Oh me oh my: it’s a rare night when Miss Aretha Franklin doesn’t make three costume changes in her show. But the celebrated Queen of Soul stuck to one feathery white dress and a small boa on Saturday night at the very sold out New Jersey Performing Arts Center in Newark, New Jersey. There was electricity in the air in the grand looking but intimate auditorium, and Aretha obviously felt it. She was enjoying herself too much to waste time with different dresses. She wanted to sing and dance. And she she did.
For Newark, a svelte Miss Franklin brought the legendary HB Barnum and her entire orchestra, famed back up singers (like Vaneese Thomas) and added a big horn section of local players. Her gifted keyboardist Richard Gibbs led the charge, but it was Aretha herself who fired all the shots. Was it a special tea? Lots of rest? Good rehearsal? Whatever it was, she was a vision in white just like she sings in “Freeway of Love,” ripping through her set with a ferocity and precision that was startling. We heard versions of “Natural Woman” and “I Never Loved a Man” like it was 1968.

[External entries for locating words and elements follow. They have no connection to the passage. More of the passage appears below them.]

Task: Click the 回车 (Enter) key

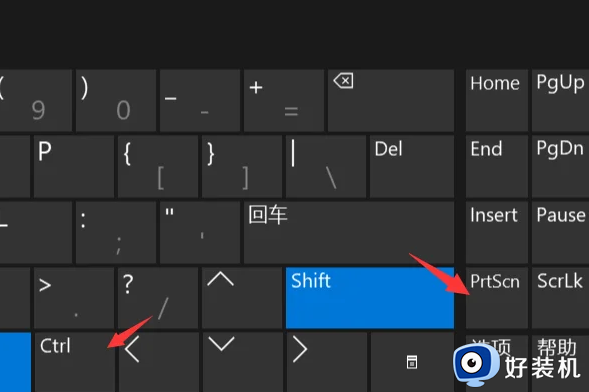Action: (x=349, y=232)
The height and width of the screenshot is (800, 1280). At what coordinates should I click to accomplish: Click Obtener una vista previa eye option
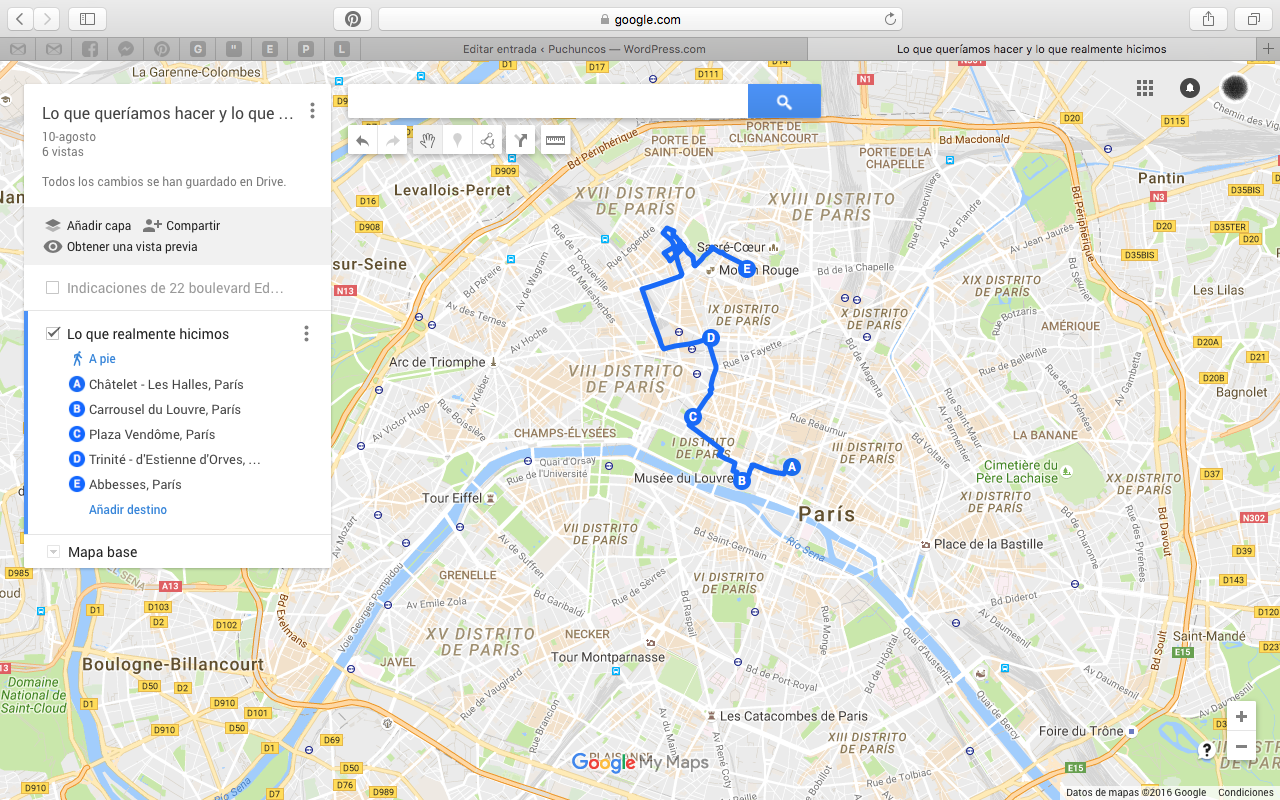click(121, 247)
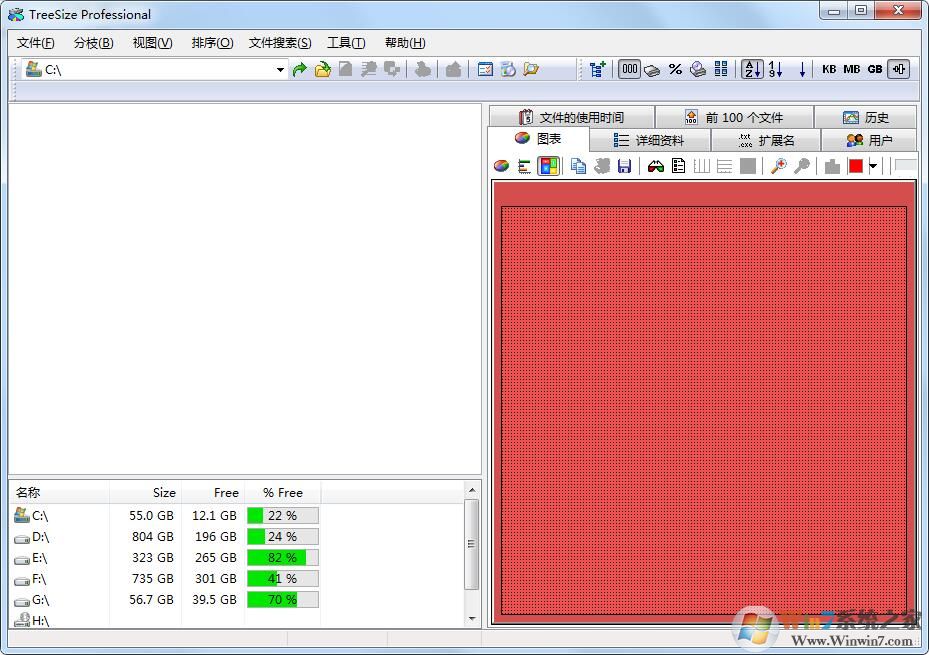Toggle thousands separator display with 000 button
Viewport: 929px width, 655px height.
pos(630,69)
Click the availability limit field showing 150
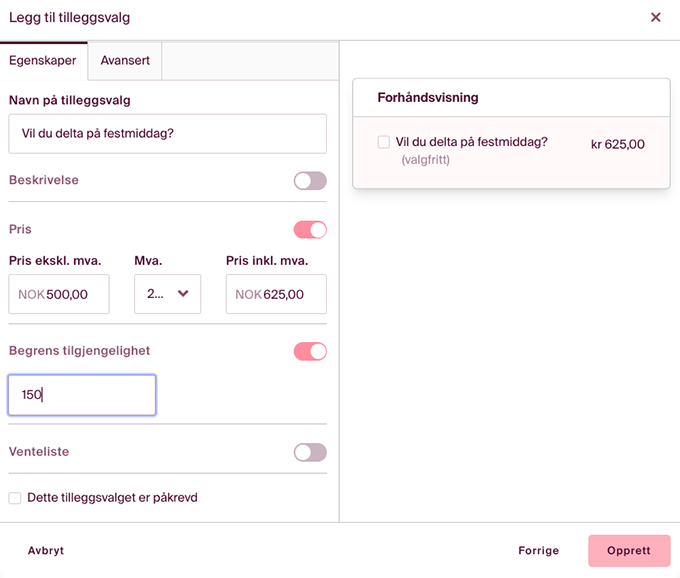The width and height of the screenshot is (680, 578). pyautogui.click(x=82, y=395)
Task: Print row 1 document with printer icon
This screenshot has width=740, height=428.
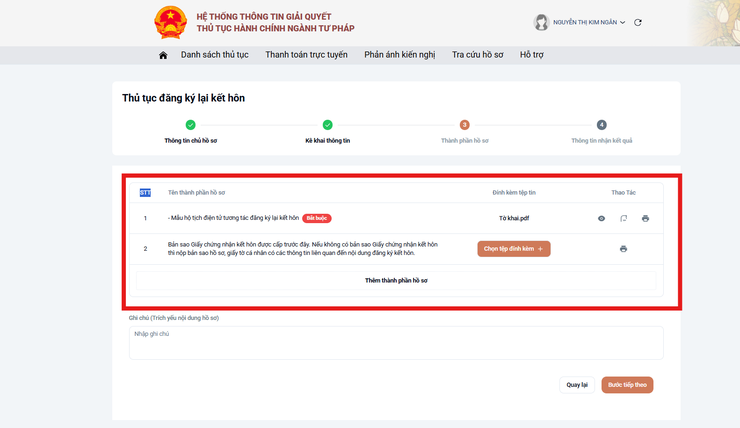Action: tap(645, 218)
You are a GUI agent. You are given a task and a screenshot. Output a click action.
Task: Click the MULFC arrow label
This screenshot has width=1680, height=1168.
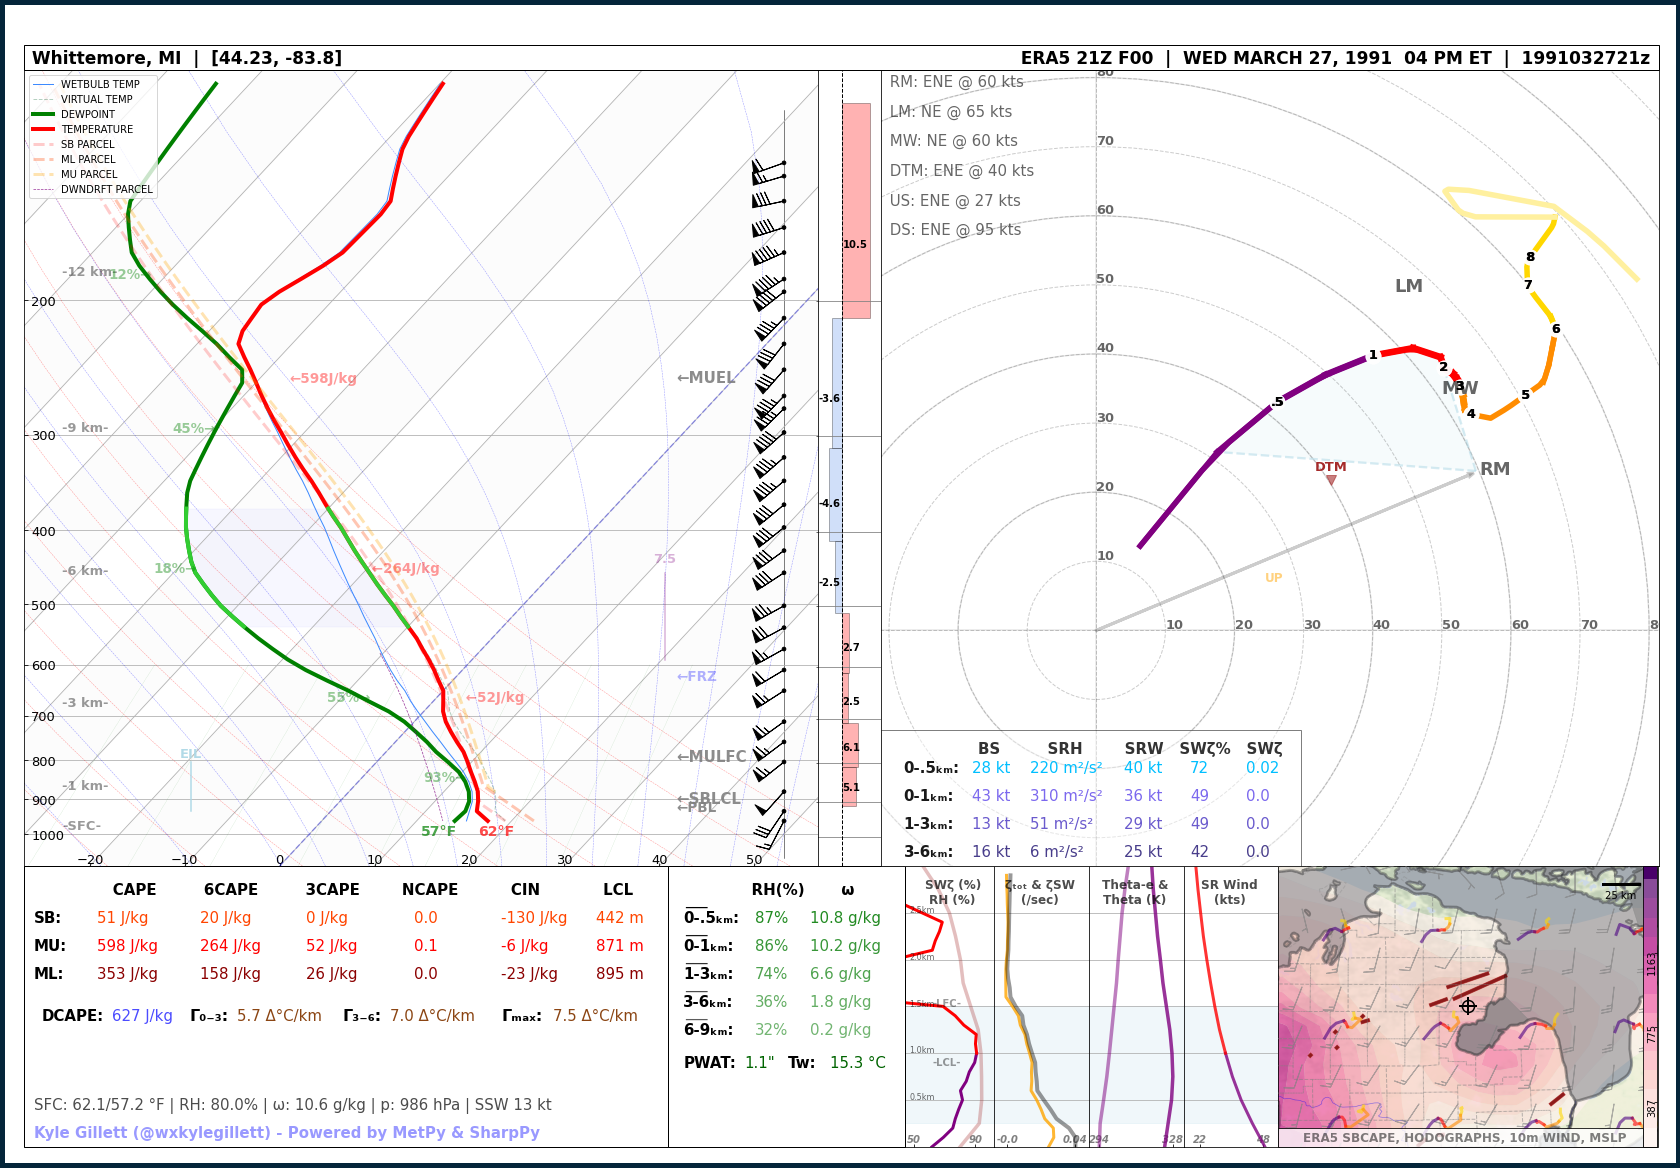tap(711, 757)
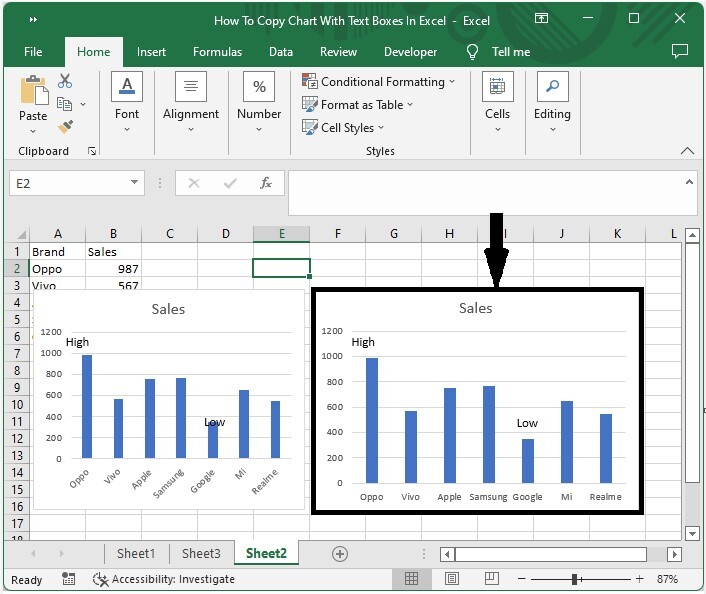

She has a singular, monumental sound that cannot be mistaken or duplicated, whether she’s scatting a little be bop jazz or going for full throated power a week away from age 73. Classics like “Think” and Jackie Wilson’s “Higher and Higher” just lifted off as if she were 30 years younger. She hiked up the dress a bit and danced, then kicked off her shoes for gospel numbers and “going to church.” She played a song she just learned on the piano (her secret weapon because it’s so disarming how accomplished she is)– first time ever– with Fonzie Thornton singing counterpoint that drew cheers
By the time she got to “Respect” it was clear she didn’t want to stop and the audience didn’t want her to, either. The encore was sung from off stage– “The Way We Were” — the effect is to keep your mind on the voice and not worry about where the Queen of Soul is at the moment. It works as well because the arrangement gives the song– which is short — a double back for emotional effect and she can scale Marvin Hamlisch’s delicious melody to a crescendo. And she asked for prayers for Bobbi Kristina Brown, the Houston family and Bobby Brown. Little did we know that the star of Newark R&B, Cissy Houston, was in the house.
After the show, the two lifetime friends had a long meeting backstage. Also in the house, and dancing a little onstage with her when Aretha came back to shimmy and bop to the orchestra’s outro, was “The Wiz” director George Faison.